Juan Felipe Herrera photo

Juan Felipe Herrera

Juan Felipe Herrera is the only son of Lucha Quintana and Felipe Emilio Herrera; the three were campesinos living from crop to crop on the roads of the San Joaquín Valley, Southern California and the Salinas Valley. Herrera's experiences as the child of migrant farmers have strongly shaped his work, such as the children's book Calling the Doves, which won the Ezra Jack Keats award in 1997. He is a poet, performer, writer, cartoonist, teacher, and activist who draws from real life experiences as well as years of education to inform his work. Community and art has always been part of what has driven Herrera, beginning in the mid-seventies, when he was director of the Centro Cultural de la Raza, an occupied water tank in Balboa Park converted into an arts space for the community.

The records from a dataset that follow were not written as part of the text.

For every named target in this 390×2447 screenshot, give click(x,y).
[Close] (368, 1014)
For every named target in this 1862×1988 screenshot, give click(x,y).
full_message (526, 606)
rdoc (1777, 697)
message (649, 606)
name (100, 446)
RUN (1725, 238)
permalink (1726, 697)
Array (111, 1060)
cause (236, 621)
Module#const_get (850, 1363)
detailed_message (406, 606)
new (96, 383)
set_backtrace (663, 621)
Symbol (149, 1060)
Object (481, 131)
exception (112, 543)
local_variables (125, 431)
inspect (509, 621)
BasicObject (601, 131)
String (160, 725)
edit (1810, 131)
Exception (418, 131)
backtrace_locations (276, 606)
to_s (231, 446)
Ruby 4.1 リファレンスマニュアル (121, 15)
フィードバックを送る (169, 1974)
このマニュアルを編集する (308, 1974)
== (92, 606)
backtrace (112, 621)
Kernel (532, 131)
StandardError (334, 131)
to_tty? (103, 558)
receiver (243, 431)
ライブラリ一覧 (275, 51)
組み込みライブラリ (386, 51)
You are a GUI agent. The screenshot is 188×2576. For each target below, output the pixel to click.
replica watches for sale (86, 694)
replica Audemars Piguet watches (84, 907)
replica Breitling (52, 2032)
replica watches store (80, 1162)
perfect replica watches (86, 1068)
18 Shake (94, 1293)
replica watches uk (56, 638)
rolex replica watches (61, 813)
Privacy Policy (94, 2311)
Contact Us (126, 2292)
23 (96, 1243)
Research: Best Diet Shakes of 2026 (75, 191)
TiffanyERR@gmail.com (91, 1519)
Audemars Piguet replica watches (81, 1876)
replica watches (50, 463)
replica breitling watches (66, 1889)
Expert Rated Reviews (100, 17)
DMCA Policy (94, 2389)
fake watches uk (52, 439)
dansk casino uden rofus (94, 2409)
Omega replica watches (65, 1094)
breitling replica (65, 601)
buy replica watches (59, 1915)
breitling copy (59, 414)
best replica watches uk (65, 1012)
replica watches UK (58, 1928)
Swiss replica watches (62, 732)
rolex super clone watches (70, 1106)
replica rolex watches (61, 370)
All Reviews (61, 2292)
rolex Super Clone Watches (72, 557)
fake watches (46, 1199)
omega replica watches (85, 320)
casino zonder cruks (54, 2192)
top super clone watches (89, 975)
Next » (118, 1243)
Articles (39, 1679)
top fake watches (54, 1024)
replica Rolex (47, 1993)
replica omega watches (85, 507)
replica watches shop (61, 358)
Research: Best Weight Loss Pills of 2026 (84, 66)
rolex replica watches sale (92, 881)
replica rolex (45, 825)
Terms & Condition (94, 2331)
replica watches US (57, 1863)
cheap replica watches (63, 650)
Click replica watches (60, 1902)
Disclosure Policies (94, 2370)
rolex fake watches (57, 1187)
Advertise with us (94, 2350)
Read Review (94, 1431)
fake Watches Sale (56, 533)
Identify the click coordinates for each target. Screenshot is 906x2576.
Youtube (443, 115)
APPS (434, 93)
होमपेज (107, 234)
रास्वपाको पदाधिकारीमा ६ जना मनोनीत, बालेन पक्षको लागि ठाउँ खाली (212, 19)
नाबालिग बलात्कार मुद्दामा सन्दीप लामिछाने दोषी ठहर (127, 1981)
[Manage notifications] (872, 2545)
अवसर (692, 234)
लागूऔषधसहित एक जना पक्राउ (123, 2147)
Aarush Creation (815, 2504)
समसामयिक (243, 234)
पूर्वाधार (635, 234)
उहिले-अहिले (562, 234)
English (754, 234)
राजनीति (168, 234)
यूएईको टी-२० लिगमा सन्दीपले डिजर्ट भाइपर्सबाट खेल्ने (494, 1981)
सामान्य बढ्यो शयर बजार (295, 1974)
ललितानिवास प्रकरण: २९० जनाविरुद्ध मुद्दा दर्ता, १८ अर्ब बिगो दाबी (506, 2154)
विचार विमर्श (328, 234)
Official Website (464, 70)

Herrera’s publications include fourteen collections of poetry, prose, short stories, young adult novels and picture books for children in the last decade with twenty-one books in total.


“Your friends, and your associates, and the people around you, and the environment that you live in, and the speakers around you - the speakers around you - and the communicators around you, are the poetry makers.If your mother tells you stories, she is a poetry maker.If your father says stories, he is a poetry maker.If your grandma tells you stories, she is a poetry maker.And that’s who forms our poetics.”